Setlist: “Senjutsu”, “Stratego”, “The Writing on the Wall”, “Revelations”, “Blood Brothers”, “Sign of the Cross”, “Flight of Icarus”, “Fear of the Dark”, “Hallowed Be Thy Name”, “The Number of the Beast”, “Iron Maiden”, “The Trooper”, “The Clansman”, “Run to the Hills”, “Aces High”.

Dream Theater

Fotografia: Angela Missawa.

Passava a meia-noite e Dream Theater subiu no Palco Mundo. Aliás, um telão com imagens bucólicas e psicodélicas ao som de “Pink Soldiers”, de Jung Jae-Il, indicava a abertura da Top of The World Tour. Isso chegou com um atraso de meia hora e o público se dividia entre os que estavam no gargalo e os que estavam sentados na grama aguardando. Foi um longo dia para o metaleiro no Rock in Rio, especialmente aqueles que tiveram que literalmente correr os 385 mil metros quadrados para curtir ao máximo a programação.
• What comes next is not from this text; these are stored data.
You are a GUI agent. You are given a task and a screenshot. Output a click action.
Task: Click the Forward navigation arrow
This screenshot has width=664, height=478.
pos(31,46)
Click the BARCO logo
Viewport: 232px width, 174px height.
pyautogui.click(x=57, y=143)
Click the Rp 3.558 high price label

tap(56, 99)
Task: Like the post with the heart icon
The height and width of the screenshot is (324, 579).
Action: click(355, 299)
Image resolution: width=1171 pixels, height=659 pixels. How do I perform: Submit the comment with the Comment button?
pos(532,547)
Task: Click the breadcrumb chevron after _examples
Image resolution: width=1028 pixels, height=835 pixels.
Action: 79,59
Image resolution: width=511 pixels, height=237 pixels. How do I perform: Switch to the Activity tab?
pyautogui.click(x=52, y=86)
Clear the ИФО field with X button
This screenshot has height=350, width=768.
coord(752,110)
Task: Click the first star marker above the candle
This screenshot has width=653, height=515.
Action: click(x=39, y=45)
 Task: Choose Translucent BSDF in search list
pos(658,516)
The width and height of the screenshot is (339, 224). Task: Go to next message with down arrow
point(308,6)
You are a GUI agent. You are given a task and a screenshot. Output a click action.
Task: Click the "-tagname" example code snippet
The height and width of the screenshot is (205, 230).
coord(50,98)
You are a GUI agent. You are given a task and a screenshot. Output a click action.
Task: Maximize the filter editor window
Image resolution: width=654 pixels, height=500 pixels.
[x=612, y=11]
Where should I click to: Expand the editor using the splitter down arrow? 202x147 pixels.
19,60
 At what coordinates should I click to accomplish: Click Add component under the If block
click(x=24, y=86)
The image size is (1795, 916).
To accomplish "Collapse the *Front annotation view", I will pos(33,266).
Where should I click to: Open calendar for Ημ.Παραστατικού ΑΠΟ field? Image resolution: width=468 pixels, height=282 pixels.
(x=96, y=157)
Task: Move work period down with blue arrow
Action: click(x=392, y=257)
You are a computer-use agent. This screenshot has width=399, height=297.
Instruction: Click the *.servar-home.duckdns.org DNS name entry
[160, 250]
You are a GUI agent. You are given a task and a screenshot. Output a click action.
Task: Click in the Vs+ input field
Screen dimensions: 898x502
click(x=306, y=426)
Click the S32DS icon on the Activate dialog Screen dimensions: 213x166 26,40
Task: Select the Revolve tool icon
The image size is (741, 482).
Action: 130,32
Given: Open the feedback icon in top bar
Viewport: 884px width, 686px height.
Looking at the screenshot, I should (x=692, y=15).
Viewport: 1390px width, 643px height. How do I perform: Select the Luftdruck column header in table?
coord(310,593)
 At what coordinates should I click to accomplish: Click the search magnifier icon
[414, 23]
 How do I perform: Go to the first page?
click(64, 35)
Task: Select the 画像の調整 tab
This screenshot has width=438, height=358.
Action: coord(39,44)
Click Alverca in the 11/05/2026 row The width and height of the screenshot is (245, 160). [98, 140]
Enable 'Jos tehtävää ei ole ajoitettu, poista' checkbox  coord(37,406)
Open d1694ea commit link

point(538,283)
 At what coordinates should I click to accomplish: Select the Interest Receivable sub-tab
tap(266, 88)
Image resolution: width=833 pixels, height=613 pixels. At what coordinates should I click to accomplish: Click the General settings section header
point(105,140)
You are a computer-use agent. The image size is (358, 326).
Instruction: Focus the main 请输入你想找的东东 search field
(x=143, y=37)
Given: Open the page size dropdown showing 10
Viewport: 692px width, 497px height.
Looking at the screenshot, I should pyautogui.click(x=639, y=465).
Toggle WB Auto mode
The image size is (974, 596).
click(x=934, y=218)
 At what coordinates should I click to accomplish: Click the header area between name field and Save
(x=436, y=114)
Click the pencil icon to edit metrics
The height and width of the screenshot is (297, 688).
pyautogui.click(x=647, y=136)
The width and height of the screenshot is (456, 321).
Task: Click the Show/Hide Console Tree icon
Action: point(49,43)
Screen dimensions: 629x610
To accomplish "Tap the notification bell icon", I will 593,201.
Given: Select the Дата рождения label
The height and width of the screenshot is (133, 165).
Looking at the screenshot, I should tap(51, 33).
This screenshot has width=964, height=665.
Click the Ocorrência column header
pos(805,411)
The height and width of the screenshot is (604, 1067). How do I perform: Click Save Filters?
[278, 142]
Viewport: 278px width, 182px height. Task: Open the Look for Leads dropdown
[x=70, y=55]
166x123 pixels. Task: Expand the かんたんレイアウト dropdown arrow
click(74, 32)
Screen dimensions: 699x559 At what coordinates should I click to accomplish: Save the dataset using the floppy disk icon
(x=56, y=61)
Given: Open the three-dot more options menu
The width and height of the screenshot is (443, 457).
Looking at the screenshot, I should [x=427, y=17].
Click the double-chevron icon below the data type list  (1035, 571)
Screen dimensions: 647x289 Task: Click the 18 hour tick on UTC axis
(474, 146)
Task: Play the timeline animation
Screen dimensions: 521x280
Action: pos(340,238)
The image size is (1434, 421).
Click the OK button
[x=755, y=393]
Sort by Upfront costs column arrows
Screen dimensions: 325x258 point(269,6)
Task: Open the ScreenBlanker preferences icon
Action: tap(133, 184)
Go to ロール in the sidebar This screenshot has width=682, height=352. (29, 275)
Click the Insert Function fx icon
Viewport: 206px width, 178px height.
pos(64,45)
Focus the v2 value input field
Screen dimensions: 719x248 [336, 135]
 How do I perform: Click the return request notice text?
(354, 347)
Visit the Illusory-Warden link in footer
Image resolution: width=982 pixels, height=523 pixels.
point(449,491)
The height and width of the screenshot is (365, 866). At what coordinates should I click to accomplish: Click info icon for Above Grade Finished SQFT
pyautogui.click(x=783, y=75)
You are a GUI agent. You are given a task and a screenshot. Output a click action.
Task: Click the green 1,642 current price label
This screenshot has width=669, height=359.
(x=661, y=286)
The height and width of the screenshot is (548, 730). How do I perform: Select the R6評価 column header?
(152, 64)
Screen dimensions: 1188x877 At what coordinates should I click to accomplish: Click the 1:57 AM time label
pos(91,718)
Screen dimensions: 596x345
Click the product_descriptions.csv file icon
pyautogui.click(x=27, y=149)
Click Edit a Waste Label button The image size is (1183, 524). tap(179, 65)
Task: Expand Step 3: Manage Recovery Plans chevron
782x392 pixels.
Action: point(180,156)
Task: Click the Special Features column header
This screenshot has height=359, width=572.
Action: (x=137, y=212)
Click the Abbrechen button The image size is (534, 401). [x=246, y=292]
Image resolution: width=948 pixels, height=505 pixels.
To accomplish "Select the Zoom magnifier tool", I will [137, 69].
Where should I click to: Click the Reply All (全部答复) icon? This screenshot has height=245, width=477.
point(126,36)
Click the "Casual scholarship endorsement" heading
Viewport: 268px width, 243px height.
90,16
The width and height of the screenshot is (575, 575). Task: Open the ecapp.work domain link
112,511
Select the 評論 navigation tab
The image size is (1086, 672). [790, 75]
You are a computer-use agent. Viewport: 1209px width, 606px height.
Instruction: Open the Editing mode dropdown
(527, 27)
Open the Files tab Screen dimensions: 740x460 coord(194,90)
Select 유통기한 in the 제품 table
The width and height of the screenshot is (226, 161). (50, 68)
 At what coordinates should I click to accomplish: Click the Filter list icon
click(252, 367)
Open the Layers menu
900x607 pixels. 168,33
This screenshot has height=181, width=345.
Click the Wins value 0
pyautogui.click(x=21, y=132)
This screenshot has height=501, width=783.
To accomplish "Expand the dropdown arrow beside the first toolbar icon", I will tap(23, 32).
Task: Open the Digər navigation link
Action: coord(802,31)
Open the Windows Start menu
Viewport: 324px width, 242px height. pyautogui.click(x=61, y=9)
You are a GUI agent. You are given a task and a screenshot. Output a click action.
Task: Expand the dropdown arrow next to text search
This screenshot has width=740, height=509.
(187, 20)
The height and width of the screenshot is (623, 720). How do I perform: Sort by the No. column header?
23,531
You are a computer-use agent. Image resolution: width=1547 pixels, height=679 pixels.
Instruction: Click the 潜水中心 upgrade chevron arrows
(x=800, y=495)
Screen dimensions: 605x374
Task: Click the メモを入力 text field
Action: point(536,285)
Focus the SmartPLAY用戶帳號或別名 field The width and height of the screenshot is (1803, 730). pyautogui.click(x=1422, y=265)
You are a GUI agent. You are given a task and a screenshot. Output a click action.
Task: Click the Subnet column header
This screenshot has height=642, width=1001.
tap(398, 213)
Outra coisa, DT, como é carinhosamente chamado, é do tipo de banda que pode sim ser ouvida com os olhos fechados, afinal o que vale ali é a qualidade sonora e alta técnica dos músicos. Fato curioso que o público feminino estava em peso em frente ao palco, curioso e raro no meio do metal, tão dominado por homens.

Tirando os sorrisos largos que James LaBrie e John Petrucci lançam ao público durante o show, a interação mesmo só veio depois da segunda música. “É tão bom estar de volta, é tão bom estar fazendo isso, olhe para isso, este é o espírito humano, bem aqui na nossa frente. Isso é incrível, obrigado a todos. Esta é Endless Sacrifice.”, disse LaBrie.

Fotografia: Angela Missawa.

Setlist: “Alien”, “6:00”, “Endless Sacrifice”, “Bridges in The Sky”, “Invisible Monster”, “The Count Of Tuscany”, “Pull Me Under”.